*Exercise aim*: In the material below, the lines from the one containing "Click the line" through the one containing "Open tower apartment window view image" are to be given again exactly, ends included, and no others.

*Input data*:
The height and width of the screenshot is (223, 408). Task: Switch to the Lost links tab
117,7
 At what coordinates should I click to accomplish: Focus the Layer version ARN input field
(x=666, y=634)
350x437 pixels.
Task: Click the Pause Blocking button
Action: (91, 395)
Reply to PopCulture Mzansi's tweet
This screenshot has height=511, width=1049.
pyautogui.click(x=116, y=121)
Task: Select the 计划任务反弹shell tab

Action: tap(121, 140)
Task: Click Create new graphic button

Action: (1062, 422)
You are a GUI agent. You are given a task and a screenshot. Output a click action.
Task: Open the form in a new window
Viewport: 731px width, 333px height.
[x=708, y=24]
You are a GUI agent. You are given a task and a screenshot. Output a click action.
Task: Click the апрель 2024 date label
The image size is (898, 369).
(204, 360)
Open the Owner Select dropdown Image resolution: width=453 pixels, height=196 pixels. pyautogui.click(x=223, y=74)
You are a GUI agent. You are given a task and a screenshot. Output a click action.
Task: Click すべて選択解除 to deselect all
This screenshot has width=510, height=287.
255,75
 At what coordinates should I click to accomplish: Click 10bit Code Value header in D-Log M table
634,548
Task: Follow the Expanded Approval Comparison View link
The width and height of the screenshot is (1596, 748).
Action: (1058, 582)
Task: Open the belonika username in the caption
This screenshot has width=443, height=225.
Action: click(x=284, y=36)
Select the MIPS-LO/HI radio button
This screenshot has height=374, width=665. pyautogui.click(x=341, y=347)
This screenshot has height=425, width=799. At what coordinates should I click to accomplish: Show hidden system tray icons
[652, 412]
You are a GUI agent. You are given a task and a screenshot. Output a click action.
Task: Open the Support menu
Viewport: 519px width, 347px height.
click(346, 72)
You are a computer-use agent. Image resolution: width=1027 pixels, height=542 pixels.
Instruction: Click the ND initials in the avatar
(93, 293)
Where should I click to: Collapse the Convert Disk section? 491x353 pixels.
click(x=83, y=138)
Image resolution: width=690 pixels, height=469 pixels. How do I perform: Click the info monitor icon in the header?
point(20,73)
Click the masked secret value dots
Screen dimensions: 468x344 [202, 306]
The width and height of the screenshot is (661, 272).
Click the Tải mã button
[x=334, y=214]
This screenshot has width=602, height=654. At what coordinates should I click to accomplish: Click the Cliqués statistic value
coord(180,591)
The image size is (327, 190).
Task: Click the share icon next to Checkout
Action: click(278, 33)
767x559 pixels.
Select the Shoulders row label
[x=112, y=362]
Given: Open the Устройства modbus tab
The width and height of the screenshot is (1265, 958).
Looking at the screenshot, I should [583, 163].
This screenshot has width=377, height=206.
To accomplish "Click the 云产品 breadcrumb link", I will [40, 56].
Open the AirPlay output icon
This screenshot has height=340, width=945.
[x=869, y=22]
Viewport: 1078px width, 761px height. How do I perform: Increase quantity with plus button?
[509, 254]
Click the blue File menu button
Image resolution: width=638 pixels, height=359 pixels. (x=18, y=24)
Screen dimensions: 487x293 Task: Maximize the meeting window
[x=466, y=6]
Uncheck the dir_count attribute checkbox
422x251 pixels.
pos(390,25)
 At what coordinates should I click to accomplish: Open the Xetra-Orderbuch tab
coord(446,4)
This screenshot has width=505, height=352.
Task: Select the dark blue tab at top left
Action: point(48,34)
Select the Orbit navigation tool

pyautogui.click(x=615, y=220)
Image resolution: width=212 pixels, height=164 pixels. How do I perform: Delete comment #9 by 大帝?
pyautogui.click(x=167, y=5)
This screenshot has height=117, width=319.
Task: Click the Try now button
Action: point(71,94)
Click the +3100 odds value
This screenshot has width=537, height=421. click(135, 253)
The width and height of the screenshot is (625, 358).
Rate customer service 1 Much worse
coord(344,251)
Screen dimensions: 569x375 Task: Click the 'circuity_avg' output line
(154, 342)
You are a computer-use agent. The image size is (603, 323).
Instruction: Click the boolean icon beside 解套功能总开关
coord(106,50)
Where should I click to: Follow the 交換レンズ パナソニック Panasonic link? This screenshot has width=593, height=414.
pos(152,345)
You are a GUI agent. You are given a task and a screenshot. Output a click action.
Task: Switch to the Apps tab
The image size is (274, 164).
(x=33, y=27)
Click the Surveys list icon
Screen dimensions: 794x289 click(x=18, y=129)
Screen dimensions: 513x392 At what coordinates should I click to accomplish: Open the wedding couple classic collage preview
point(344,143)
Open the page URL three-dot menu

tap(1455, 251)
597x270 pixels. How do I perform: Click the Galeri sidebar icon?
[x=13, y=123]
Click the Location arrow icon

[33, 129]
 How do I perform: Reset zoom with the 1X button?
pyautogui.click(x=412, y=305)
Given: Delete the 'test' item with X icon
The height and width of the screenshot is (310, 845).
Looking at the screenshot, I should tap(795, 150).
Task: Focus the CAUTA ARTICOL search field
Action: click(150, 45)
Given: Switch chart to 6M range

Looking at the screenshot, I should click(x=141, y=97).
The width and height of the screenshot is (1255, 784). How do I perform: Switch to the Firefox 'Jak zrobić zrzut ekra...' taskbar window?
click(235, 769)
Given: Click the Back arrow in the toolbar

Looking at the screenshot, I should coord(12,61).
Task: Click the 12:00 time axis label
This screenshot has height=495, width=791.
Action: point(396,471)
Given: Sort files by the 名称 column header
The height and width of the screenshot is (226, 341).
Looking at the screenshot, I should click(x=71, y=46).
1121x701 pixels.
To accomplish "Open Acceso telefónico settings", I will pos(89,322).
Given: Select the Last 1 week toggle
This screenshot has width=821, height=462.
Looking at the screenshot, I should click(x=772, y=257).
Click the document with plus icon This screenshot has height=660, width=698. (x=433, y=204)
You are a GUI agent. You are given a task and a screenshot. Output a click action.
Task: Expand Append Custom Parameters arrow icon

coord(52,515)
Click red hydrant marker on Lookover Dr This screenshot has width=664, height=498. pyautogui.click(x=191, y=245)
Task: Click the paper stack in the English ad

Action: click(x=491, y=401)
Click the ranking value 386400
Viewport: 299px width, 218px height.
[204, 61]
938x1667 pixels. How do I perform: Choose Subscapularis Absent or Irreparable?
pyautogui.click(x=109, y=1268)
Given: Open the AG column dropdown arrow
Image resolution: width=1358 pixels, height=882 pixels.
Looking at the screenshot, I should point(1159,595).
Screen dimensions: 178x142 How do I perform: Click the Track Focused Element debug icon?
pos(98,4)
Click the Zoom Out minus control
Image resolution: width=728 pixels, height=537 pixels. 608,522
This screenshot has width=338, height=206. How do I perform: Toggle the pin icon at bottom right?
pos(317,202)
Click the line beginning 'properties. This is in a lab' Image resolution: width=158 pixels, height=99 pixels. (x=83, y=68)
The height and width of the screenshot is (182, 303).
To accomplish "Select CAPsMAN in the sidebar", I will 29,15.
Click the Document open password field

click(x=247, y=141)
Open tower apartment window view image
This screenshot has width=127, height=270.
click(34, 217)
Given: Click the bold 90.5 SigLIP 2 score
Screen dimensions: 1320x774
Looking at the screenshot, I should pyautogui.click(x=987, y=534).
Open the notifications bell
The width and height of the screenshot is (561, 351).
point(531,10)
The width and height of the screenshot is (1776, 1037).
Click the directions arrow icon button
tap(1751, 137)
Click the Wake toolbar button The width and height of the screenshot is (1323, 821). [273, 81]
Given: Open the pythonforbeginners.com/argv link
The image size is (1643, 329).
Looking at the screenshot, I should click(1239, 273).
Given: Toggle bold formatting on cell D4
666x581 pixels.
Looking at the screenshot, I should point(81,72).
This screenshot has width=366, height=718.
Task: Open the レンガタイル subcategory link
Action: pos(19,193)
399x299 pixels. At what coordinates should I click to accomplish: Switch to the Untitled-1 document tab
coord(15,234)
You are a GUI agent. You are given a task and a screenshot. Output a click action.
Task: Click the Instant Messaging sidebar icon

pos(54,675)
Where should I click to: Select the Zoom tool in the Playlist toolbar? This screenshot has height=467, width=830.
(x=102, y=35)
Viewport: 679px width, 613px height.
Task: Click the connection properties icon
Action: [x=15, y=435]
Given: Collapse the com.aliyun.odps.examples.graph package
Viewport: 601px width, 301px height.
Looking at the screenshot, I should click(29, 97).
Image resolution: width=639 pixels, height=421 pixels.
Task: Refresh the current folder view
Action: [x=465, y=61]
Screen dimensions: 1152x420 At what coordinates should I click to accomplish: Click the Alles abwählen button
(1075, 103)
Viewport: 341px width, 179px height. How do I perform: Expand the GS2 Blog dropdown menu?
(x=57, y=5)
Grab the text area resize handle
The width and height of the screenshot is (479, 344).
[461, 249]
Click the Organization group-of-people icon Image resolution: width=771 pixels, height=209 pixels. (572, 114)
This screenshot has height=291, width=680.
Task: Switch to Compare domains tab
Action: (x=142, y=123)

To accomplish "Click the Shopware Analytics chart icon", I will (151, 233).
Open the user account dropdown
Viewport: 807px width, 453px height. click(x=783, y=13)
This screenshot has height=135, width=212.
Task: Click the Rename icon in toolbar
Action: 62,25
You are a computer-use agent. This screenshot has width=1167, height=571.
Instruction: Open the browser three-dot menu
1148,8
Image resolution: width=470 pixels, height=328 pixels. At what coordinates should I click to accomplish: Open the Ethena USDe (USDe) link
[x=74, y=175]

*Solution to this exercise*:
Click the line beginning 'properties. This is in a lab' Image resolution: width=158 pixels, height=99 pixels. (x=83, y=68)
The height and width of the screenshot is (182, 303).
To accomplish "Select CAPsMAN in the sidebar", I will 29,15.
Click the Document open password field

click(x=247, y=141)
Open tower apartment window view image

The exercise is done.